Postby boomerang » Thu Sep 08, 2011 12:05 pm

O N F I D E N T I A L SECTION 01 OF 02 ANKARA 000373


E.O. 12958: DECL: 01/24/2030

REF: 04 ANKARA 6402

Classified By: DCM Robert S. Deutsch for reasons 1.4 (b) and (d)

¶1. (C) Summary: Our recent conversations with MFA and TGS
officials reveal that some thought is being given to how to
resolve the impasse created by Turkey's strict interpretation
of NAC decisions that excludes from Berlin Plus-related
discussions those EU members who are not parties to a NATO
security agreement nor members in PfP. While officials
working on alliance matters understand the negative impact
Turkey's position is having on NATO-EU relations, their
seniors are still putting more weight on the Cyprus issue.
Ankara's disappointment that the EU has not lived up to its
expectations to ease the isolation of the Turkish Cypriots
and the GOT's displeasure at Nicosia's attempt to use the EU
to force Turkey's recognition of Cyprus will need to
dissipate further before the GOT will be ready to consider
compromises.

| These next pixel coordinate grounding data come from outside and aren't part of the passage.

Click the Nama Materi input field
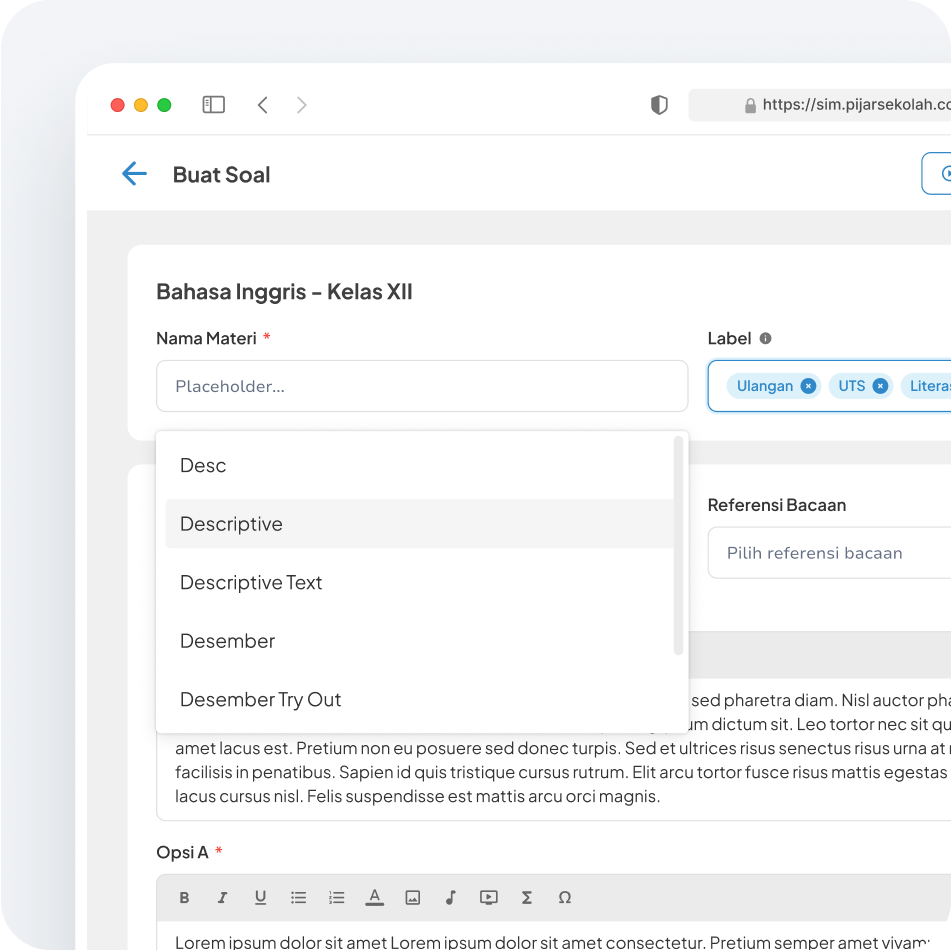Image resolution: width=951 pixels, height=950 pixels. click(421, 386)
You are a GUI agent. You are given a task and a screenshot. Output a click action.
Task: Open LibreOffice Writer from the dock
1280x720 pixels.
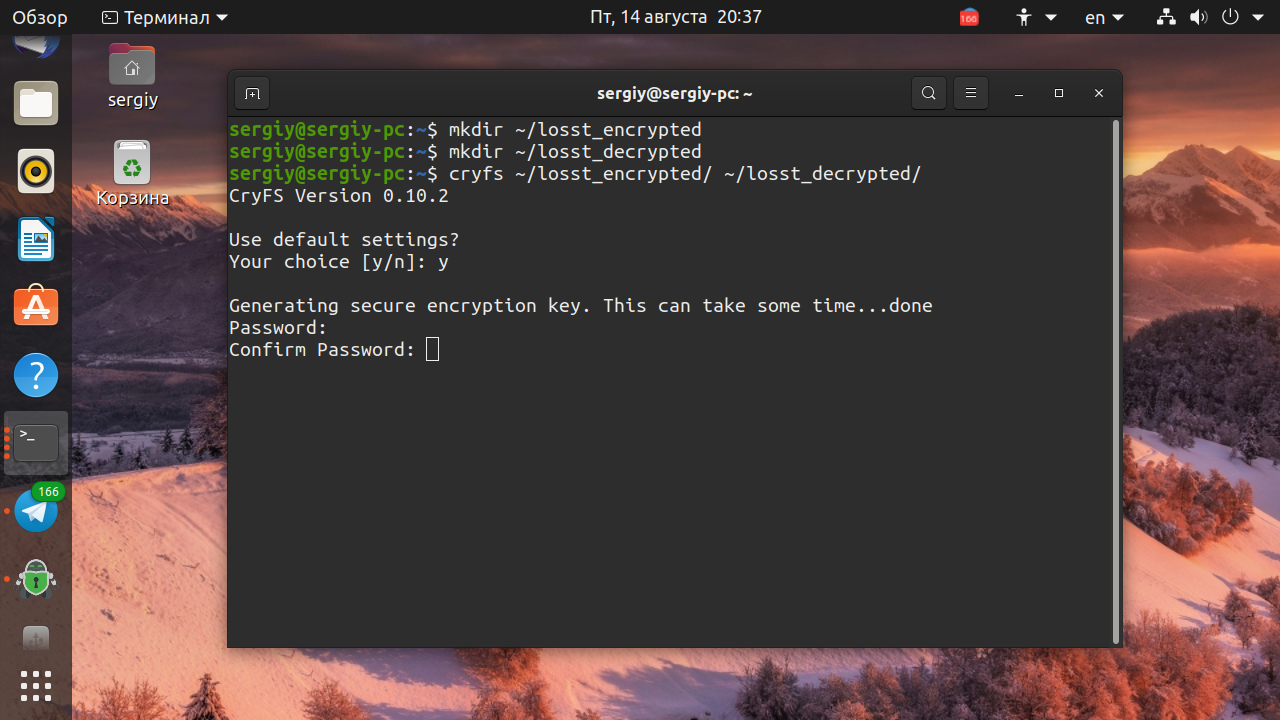point(36,239)
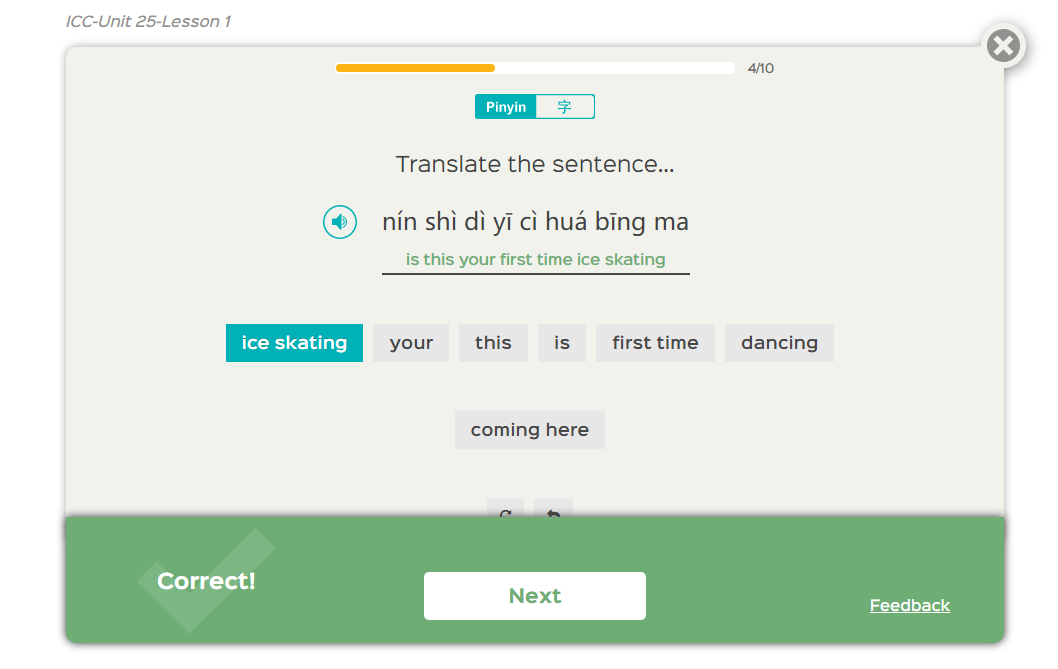Select the "first time" word tile
Viewport: 1058px width, 669px height.
655,343
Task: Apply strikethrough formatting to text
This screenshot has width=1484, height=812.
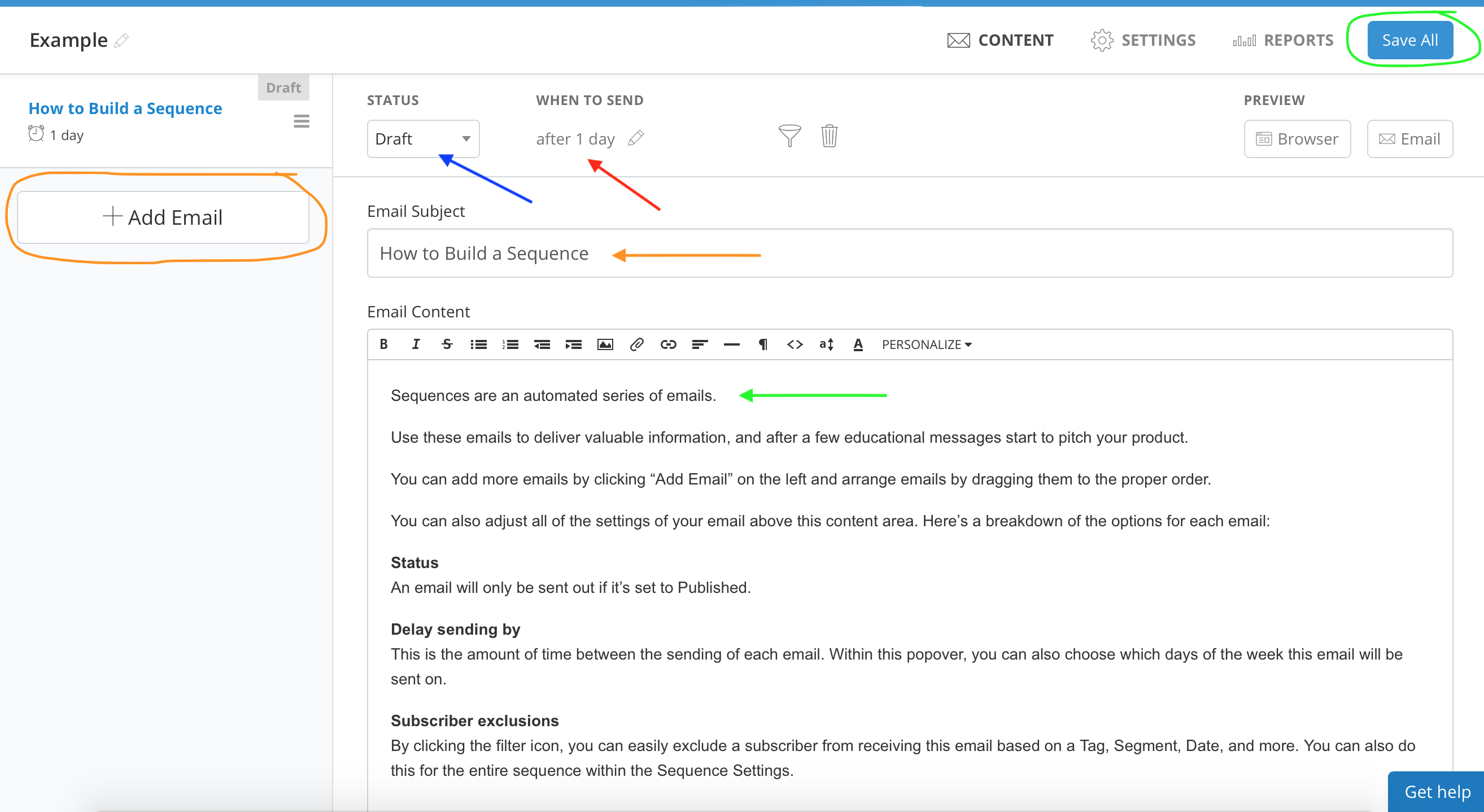Action: 447,344
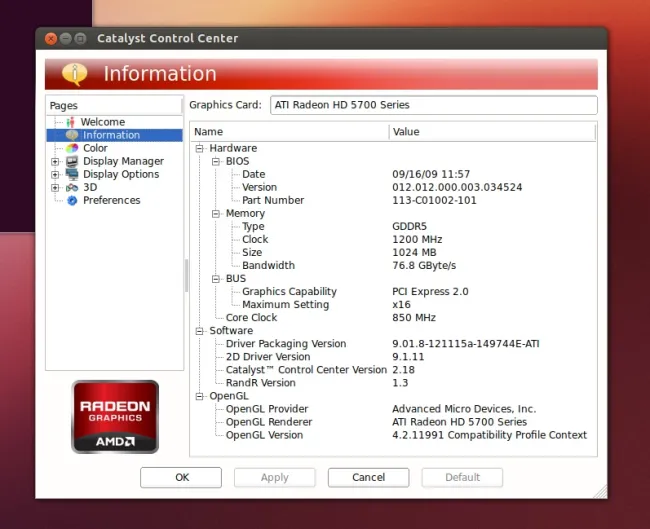Click the Display Options monitor icon
The height and width of the screenshot is (529, 650).
72,174

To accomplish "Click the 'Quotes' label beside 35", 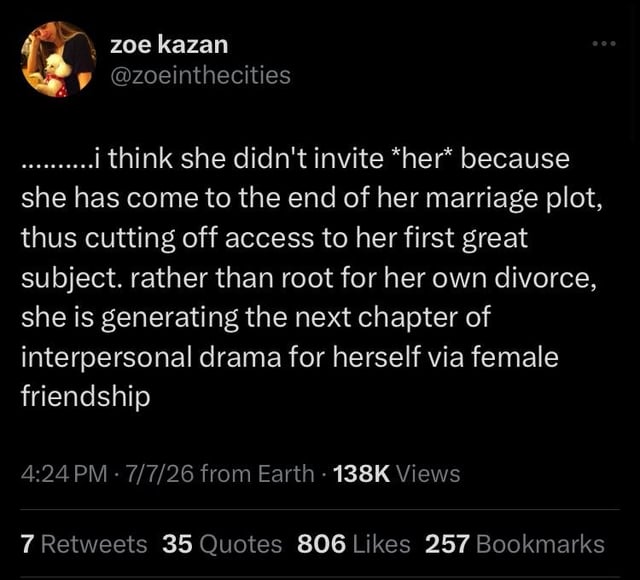I will tap(240, 544).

End Summary.

¶2. (C) The DCM raised the NATO-EU impasse over the
participation of Cyprus and Malta when he called on the new
MFA Director General for International Security Affairs Tomur
Bayer on Jan. 18. Bayer, who has long experience working on
NATO affairs, asserted that the wording of the North Atlantic
Council decisions setting out the conditions for non-alliance
members to participate in discussions of Berlin-Plus issues
were carefully considered and came the day after the EU
issued its own decisions on the subject. Thus, allies
understood and intended the differences between the NATO and
EU decisions. That said, Bayer conceded that NATO-EU
relations were suffering, weakening the transatlantic
relationship and risking duplication of EU and NATO efforts.
Therefore, "we want to find a way to deepen NATO-EU
relations," he said. The problem was being considered "at a
technical level" Bayer continued. MFA was consulting with
"other authorities" (read: the military) and would likely
have to consult with ministers. At this stage, it was not
possible to give an indication of what Turkey might be
willing to do or when it might do it.

¶3. (C) The DCM acknowledged that relevant NATO and EU
documents were not totally in agreement. That said, the
continued impasse only served those who wanted greater
divisions between NATO and the EU. The Berlin Plus
arrangements were designed for a specific set of activities.
For issues unrelated to Berlin-Plus, Turkey should find a way
to permit cooperation between the two institutions. Bayer
took the point, but recalled that on issues like Dafur and
the Ukraine, certain statements (not further defined) from
European Commission officials made compromise difficult. The
DCM concluded by noting that as Turkey thinks about ways to
resolve this issue the USG stood ready to assist in the

¶4. (C) Earlier conversations with other MFA officials suggest
that brainstorming is occurring among NATO policy officials.
Judging by his comments to visiting EUR DAS Kennedy on
January 12, Deputy Undersecretary Ahmet Uzumcu, formerly
Turkey's permrep to NATO, is also contributing to the process
despite neither NATO nor Cyprus being in his new portfolio.
Uzumcu said the MFA would probably come up with some
progress, but it would be less than expectations. In fact,
NATO Department Head Alper Coskun told PolMilCouns on January
10 that his department was gaining little traction in moving
this issue with senior officials who are still smarting about
Nicosia's efforts against a Cyprus settlement. He and his
staff were trying to come up with some creative ideas to get
around the opposition, lamenting that suggestions from
Europeans to date had been no more than "just let the
Cypriots participate." He thought some more time would be
needed to dissipate the anger felt toward Cyprus over its
refusal to approve the settlement on the island last Spring.
The same is evidently true in the military -- on January 13
TGS/J5 LtGen Aydogan Babaoglu told the DCM, "the NAC decided
the matter; we are happy with that."

¶5. (C) Comment: Unfortunately, progress on Cyprus is
unlikely to contribute towards resolving the NATO/EU problem.
Turkish MFA thinking on Cyprus is unable to get around the
political obstacles posed by the perceived lack of positive
international response to Turkish Cypriot approval of the
April referendum. MFA Deputy U/S Apakan, whose portfolio
includes Cyprus, told DAS Kennedy January 12 that the GOT is
exchanging internal views on next steps to try to get the
settlement process re-started, but cannot see how it could
accept less than the Annan Plan as voted on April 24. MFA
Northeastern Mediterranean Affairs acting DDG Bilman
consistently tells us that perceived lack of measures to
ameliorate Turkish Cypriots' isolation undermines
pro-settlement sentiment in the GOT and the bureaucracy and
prevents Turkey from offering further concessions.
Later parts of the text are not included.